US president backs plan with Canada, Mexico
NEW YORK - With dozens of secure, tournament-ready venues to choose from, the United States, Canada and Mexico on Monday announced a joint bid to stage the 2026 World Cup, aiming to become the first three-way co-hosts of FIFA's showpiece tournament.
US Soccer Federation chief Sunil Gulati, who announced the bid in New York with his Canadian and Mexican counterparts, said they had the backing of President Donald Trump, despite the American leader's rocky relations with Mexico.
Gulati said 60 matches would be staged in the United States, with Canada and Mexico hosting 10 games each. The US would host all knockout games from the quarterfinals onwards, he added.
He played down suggestions that politics could hamper the bid, claiming Trump was "especially pleased" with Mexico's involvement.
"The president of the US is fully supportive ... we are not at all concerned at some of the concerns that some people may raise," Gulati said.
Trump was elected last year after a campaign marked by rhetoric against Mexico, vowing to build a wall to keep out illegal immigrants he branded "criminals" and "rapists".
The joint bid will start as the heavy early favorite in the race, despite US prosecutors leading the probe into soccer corruption that rocked the sport in 2015 and led to the downfall of former FIFA supremo Sepp Blatter.
Open secret
A North American bid for 2026 had long been regarded as inevitable.
That sense of certainty hardened last year, when FIFA's council ruled that neither Europe nor Asia would be eligible to run for the 2026 tournament because the regions are hosting the next two World Cups: Russia in 2018, followed by Qatar in 2022.
With Europe and Asia ineligible, CONCACAF - the body which represents North, Central American and Caribbean soccer - could face competition from the Africa, South America and the Oceania confederations.
US soccer officials were coy about the possibility of a future World Cup bid since the country lost out to Qatar for 2022 at a corruption-tarnished vote in Zurich in 2010.
However, the prospect of a fresh North American bid gathered momentum in 2014 after the World Cup in Brazil.
That campaign captured the imagination of enough US sports fans to result in huge crowds attending public screenings of games at cities across the country.
The club game is also booming in the US, with record numbers attending Major League Soccer in 2016.
The US also burnished its credentials as a major-tournament host with last year's 16-team Copa America Centenario.
The US first hosted the World Cup in 1994, staging a commercially successful 24-team tournament that played out to packed stadia.
That tournament remains the most attended World Cup in history, with just over 3.5 million fans flocking to its 52 games, an average of 68,991 per match.
Mexico has hosted the World Cup twice before - 1970 and 1986.
Canada, which has only one World Cup finals appearance, in 1986, has never hosted the tournament. But the hockey-mad country earned plaudits for its staging of the Women's World Cup in 2015.
Under FIFA plans for its expanded 48-team World Cup, CONCACAF will be awarded six berths.

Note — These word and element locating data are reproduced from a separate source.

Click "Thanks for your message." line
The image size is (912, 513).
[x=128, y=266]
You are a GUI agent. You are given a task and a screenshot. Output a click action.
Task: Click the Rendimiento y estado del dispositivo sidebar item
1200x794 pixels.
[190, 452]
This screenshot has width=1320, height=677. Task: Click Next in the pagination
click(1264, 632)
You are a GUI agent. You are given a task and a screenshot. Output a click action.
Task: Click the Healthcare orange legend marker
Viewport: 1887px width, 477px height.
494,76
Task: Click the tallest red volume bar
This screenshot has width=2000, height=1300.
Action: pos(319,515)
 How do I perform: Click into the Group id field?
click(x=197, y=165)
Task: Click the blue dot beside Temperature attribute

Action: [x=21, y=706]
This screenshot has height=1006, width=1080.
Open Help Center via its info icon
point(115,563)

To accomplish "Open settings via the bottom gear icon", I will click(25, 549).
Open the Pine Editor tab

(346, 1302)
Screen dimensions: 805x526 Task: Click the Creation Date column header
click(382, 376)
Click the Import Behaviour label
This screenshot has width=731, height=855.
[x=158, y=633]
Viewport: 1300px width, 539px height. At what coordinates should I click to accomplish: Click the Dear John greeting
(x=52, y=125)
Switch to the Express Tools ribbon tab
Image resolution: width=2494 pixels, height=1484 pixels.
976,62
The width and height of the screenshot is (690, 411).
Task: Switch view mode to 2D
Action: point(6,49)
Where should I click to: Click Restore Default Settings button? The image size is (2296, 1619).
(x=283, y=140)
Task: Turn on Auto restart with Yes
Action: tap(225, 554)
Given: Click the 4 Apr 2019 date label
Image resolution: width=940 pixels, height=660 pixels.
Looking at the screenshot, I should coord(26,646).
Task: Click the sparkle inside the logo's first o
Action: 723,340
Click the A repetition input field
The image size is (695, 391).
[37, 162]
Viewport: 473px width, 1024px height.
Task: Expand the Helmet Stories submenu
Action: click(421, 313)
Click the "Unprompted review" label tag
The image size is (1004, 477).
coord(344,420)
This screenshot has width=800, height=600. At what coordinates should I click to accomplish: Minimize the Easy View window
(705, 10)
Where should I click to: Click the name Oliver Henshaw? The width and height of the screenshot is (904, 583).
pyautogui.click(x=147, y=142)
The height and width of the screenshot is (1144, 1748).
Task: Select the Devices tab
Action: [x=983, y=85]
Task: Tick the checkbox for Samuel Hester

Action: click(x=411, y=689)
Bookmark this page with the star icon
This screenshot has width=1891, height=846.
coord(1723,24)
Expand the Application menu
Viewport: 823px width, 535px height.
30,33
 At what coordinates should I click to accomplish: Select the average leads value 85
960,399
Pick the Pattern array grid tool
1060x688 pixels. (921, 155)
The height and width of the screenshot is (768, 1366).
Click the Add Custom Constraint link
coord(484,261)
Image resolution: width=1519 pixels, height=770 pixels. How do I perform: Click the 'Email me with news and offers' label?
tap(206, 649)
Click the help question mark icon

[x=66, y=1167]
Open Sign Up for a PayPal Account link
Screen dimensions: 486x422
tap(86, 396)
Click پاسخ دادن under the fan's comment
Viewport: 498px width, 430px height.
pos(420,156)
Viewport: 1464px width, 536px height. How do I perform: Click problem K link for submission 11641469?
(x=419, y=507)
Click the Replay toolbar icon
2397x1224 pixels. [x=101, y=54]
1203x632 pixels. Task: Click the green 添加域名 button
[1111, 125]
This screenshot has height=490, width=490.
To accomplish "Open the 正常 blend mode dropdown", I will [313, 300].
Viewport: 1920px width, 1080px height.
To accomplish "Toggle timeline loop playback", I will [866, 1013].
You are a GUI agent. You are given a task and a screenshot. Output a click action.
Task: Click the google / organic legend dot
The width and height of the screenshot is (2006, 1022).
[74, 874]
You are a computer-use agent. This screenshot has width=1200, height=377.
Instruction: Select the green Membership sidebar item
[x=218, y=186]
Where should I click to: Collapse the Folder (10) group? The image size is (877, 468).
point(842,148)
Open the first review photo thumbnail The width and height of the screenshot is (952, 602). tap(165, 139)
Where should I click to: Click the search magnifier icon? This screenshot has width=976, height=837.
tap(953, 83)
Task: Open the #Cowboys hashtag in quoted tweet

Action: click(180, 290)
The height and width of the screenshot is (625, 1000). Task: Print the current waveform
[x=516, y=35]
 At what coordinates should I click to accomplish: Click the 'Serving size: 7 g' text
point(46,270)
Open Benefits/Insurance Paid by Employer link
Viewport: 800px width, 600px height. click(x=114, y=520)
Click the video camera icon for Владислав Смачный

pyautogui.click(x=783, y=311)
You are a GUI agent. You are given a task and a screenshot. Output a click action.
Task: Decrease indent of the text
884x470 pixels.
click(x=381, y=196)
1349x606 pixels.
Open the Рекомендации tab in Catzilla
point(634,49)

Gulati indicated that officials expected all three host nations to be granted places.
"There has never been a World Cup where the host countries have not been qualified," Gulati said.
A North American tournament is also likely to be attractive to FIFA for public-relations reasons.
With state-of-the-art venues in every US state and Canadian province and dozens more in Mexico to choose from, there is little risk of stadiums being left to rot as white elephants when the event ends - a problem that affected the 2010 World Cup in South Africa and 2014 edition in Brazil.
"We have the luxury of having stadiums that already exist in all three nations," Gulati said.